Exercise description: Exactly how many lines below mention "accomplish"? Answer with that number alone.
____________________
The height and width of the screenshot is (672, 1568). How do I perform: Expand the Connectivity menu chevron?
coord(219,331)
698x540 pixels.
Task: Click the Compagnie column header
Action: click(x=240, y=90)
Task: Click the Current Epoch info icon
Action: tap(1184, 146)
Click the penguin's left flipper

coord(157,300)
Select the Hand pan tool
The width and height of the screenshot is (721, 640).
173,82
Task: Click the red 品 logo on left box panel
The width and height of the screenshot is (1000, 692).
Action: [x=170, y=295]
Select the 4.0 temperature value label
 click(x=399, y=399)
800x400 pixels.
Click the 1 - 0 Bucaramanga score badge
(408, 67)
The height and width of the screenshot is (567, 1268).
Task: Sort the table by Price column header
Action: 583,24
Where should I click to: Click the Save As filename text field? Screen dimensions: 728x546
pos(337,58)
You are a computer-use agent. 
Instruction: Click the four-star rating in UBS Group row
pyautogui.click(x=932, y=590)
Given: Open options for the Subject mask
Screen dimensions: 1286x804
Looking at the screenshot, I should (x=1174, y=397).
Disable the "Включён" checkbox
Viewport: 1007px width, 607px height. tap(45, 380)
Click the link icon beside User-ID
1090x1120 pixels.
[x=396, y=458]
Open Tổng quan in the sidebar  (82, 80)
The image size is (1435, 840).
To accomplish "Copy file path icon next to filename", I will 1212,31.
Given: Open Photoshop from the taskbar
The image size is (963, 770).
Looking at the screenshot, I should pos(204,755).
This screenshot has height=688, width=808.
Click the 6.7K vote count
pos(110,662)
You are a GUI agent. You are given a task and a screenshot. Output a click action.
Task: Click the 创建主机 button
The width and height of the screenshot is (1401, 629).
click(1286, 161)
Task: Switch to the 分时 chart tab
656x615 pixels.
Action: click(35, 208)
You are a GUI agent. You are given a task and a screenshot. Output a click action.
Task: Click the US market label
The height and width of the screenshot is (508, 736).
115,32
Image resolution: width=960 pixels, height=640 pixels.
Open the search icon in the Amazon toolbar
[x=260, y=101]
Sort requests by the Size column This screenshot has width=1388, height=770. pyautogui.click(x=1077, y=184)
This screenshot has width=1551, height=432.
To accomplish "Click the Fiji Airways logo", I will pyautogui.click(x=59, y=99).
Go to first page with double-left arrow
____________________
Exercise result: 2